Task = Retype the complete listing exactly as it appears.

(Beginning of Extracted information)

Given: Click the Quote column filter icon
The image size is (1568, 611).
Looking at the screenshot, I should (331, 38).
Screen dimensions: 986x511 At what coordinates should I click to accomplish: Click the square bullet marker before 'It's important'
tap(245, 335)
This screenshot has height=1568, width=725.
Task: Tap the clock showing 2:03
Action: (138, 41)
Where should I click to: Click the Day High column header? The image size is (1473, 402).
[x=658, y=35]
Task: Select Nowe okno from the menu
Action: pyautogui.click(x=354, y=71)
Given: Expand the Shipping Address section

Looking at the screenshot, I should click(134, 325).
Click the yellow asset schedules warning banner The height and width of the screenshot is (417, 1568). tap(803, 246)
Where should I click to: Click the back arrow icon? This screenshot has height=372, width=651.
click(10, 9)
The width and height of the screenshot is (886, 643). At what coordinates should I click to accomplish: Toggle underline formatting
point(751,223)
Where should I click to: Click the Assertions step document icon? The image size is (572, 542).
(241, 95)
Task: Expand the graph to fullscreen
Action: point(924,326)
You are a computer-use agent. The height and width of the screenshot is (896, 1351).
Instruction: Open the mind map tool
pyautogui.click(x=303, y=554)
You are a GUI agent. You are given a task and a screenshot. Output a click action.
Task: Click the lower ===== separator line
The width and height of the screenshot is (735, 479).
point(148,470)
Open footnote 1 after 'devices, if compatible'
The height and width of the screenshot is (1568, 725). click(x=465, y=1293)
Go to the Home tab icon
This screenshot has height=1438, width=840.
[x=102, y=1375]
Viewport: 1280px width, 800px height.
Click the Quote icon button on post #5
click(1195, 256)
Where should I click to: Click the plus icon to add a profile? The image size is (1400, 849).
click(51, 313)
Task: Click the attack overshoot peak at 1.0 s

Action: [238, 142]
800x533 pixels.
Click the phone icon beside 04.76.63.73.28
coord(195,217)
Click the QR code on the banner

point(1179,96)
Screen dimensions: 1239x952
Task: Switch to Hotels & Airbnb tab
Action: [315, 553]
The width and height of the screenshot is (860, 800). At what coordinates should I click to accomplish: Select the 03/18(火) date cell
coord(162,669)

(End of Extracted information)

Output for this task =
Given: Click the Quote column filter icon
The image size is (1568, 611).
Looking at the screenshot, I should (331, 38).
Screen dimensions: 986x511 At what coordinates should I click to accomplish: Click the square bullet marker before 'It's important'
tap(245, 335)
This screenshot has height=1568, width=725.
Task: Tap the clock showing 2:03
Action: (138, 41)
Where should I click to: Click the Day High column header? The image size is (1473, 402).
[x=658, y=35]
Task: Select Nowe okno from the menu
Action: pyautogui.click(x=354, y=71)
Given: Expand the Shipping Address section

Looking at the screenshot, I should click(134, 325).
Click the yellow asset schedules warning banner The height and width of the screenshot is (417, 1568). tap(803, 246)
Where should I click to: Click the back arrow icon? This screenshot has height=372, width=651.
click(10, 9)
The width and height of the screenshot is (886, 643). At what coordinates should I click to accomplish: Toggle underline formatting
point(751,223)
Where should I click to: Click the Assertions step document icon? The image size is (572, 542).
(241, 95)
Task: Expand the graph to fullscreen
Action: point(924,326)
You are a computer-use agent. The height and width of the screenshot is (896, 1351).
Instruction: Open the mind map tool
pyautogui.click(x=303, y=554)
You are a GUI agent. You are given a task and a screenshot. Output a click action.
Task: Click the lower ===== separator line
The width and height of the screenshot is (735, 479).
point(148,470)
Open footnote 1 after 'devices, if compatible'
The height and width of the screenshot is (1568, 725). click(x=465, y=1293)
Go to the Home tab icon
This screenshot has height=1438, width=840.
[x=102, y=1375]
Viewport: 1280px width, 800px height.
Click the Quote icon button on post #5
click(1195, 256)
Where should I click to: Click the plus icon to add a profile? The image size is (1400, 849).
click(51, 313)
Task: Click the attack overshoot peak at 1.0 s

Action: [238, 142]
800x533 pixels.
Click the phone icon beside 04.76.63.73.28
coord(195,217)
Click the QR code on the banner

point(1179,96)
Screen dimensions: 1239x952
Task: Switch to Hotels & Airbnb tab
Action: [315, 553]
The width and height of the screenshot is (860, 800). At what coordinates should I click to accomplish: Select the 03/18(火) date cell
coord(162,669)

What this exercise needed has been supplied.